It does more or less match Zipp’s top-tier 454 NSW wheelset for price, but it’s clear those looking for the best-value aero upgrades should look elsewhere.
Unless, of course, the bang is far more important than the buck.
For the record, my test wheelset weighed in at 1,538g including tubeless valves and rim tape. The Rapide CLX II wheelset undercuts this by 18g, but weight is by no means king in an all-round wheelset such as this.
ENVE SES 4.5 wheelset performance
In my mind, there’s no doubt the ENVE SES 4.5 is one of the fastest all-round wheelsets I’ve ever ridden.
Considering the £3,350 price tag, I hoped for as much, and anyone spending such money should rightfully expect top-level performance.
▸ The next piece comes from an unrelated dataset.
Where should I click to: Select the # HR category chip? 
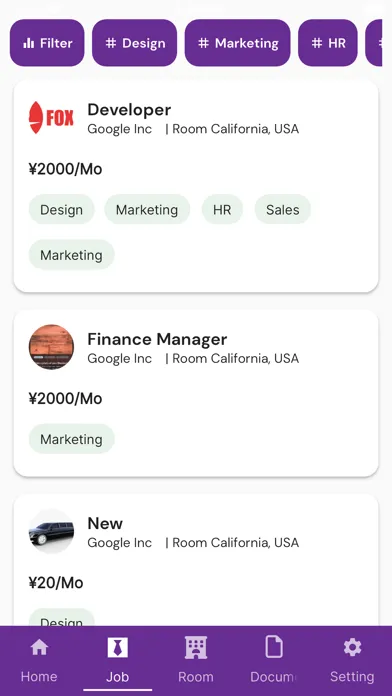coord(328,43)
However, to judge value in a £3,350 wheelset is something of a fool’s errand. I will say it’s extremely expensive and let you judge if you have such a budget to spend on it.
The fact that UAE Team Emirates opted to partner with ENVE for its SES wheelsets (and more besides) for 2023 is a sign that the package suits top-level racing.
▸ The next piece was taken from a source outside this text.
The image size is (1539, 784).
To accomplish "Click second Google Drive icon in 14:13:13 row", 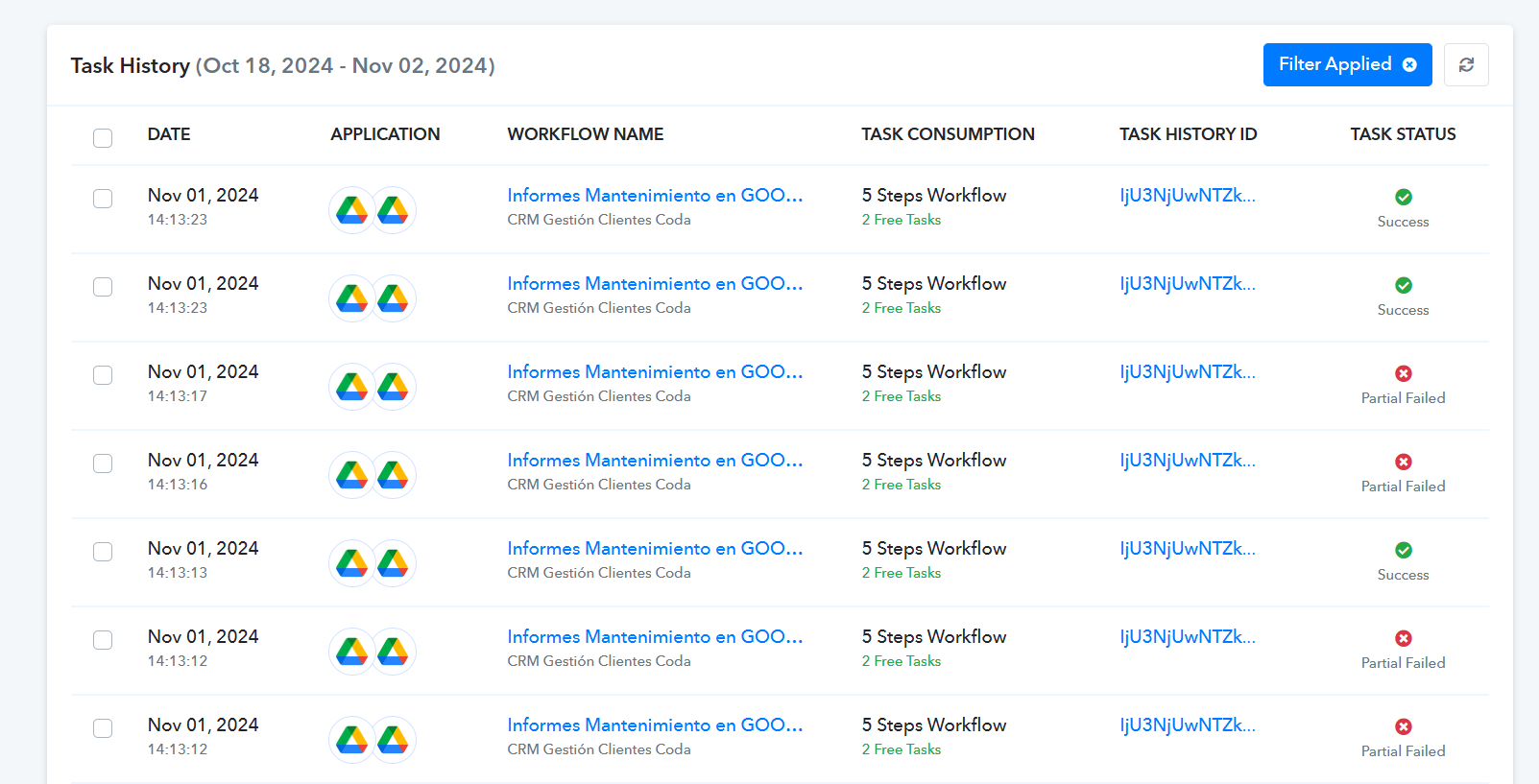I will point(393,563).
Tadej Pogačar rode the SES 4.5 wheelset to victory in the 2023 Tour of Flanders – although that’s clearly more down to the rider than the wheelset itself. Nevertheless, the team appears to have done its research and decided these are the right wheels to serve one of the best riders in the world.
More pertinently to everyday riders: the SES 4.5s are very impressive around the speeds ‘ordinary’ riders such as myself tend to ride at, providing credence to ENVE’s claim that it also tests its wheels at lower speeds.
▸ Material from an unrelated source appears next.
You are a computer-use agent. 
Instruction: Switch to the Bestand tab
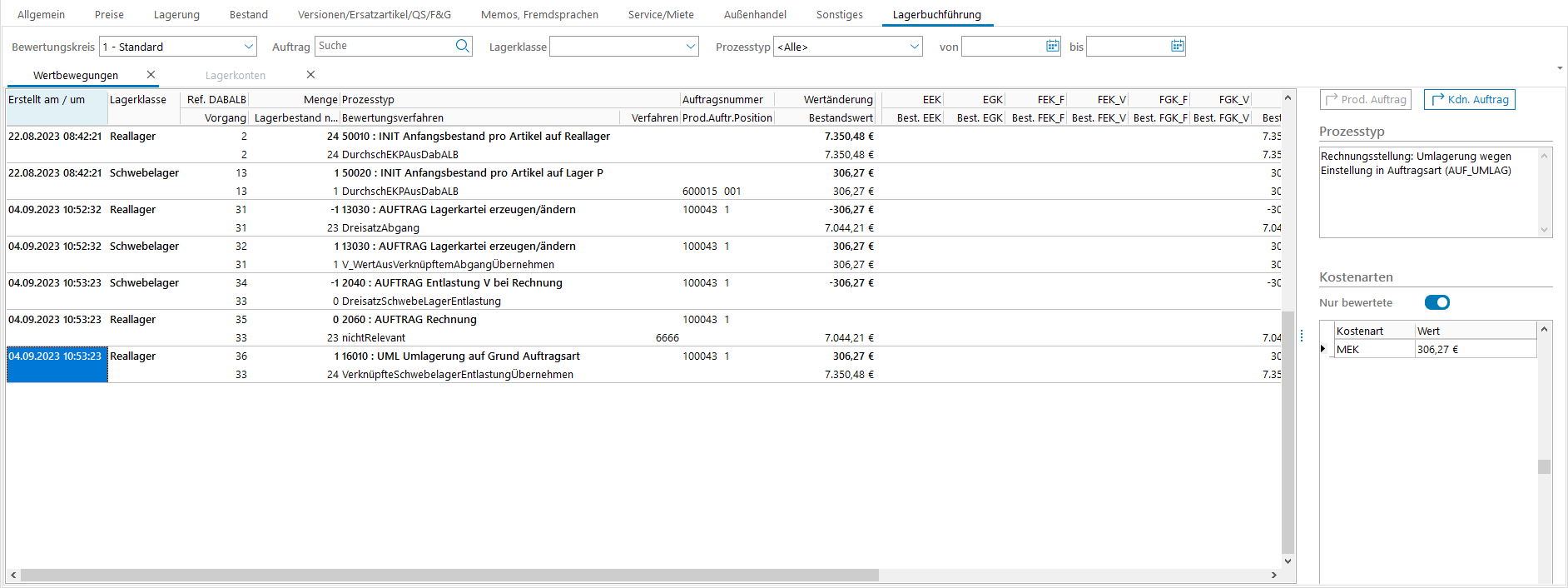click(x=248, y=14)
From the get go, the SES 4.5 wheelset feels incredibly efficient, smooth and stable.
This means you have to work less hard to overcome pimply tarmac, which fundamentally translates into a faster ride (all other things being equal).
The wide-arching rims seem almost impervious to crosswinds, with only particularly strong gusts unsettling the ride.
When conditions are calm, they feel incredibly fast. Once you’ve accelerated up to 30-35kph, it’s noticeably easy to stay there, while efforts at even higher speeds seem easier than usual.
Ceramic bearings (such as those found in Roval’s Aeroflange hubs fitted to its Rapide CLX hoops) might theoretically improve rolling efficiency further – plus go some way to justifying the price tag. However, I’d be lying if I said I agreed confidently that it would make any noticeable difference.
Although my fitness was on an upward trajectory during testing, I saw more competitive Strava segment times throughout the test period for similar efforts compared to my times using other wheelsets.
Other factors may have influenced the results, but these wheels certainly feel fast.
Mavic’s ID 360 hub internals and the 40t ratchet system engage and pick up satisfyingly quickly when you happen to freewheel then pick up the cadence again. I also like the dull freehub noise it makes.
This responsiveness pays dividends on climbs, when the reactions are sharp and your efforts yield instant results. Unless the terrain was especially steep – I’d estimate in the region of 10 per cent or steeper – I didn’t notice the 1,538g weight under my benchmark tubeless tyre and sealant choice.
If the ascent features a pimply, broken tarmac surface (they often do on my test loops), the smooth ride quality helps to ease the effort a little.
On descents, the wide tyre profile afforded by the rim offers up confidence that your chosen rubber will stick. Different tyres respond differently to different rim profiles, but the Continentals I used for the majority of testing felt like a perfect match.
I also mounted ENVE’s 29c SES tyres (which I’m told are roughly equivalent to my 28c GP5000 S TRs). Both mounted about as easily as each other, requiring a tyre lever to pry the last section of bead over the rim. They inflated similarly wide too.
Overall, though, my lasting memory of the SES 4.5 wheelset isn’t of sheer speed or efficiency, but of all-round riding ease.
Even with a convergence of technologies and designs that seem to make many carbon wheelsets feel incredibly similar, the SES 4.5 stands out.
It’s just as well, given you have to pay through the nose for it. But it bodes well for all-round speed and enjoyment if it makes your ride easier (or faster for the same effort).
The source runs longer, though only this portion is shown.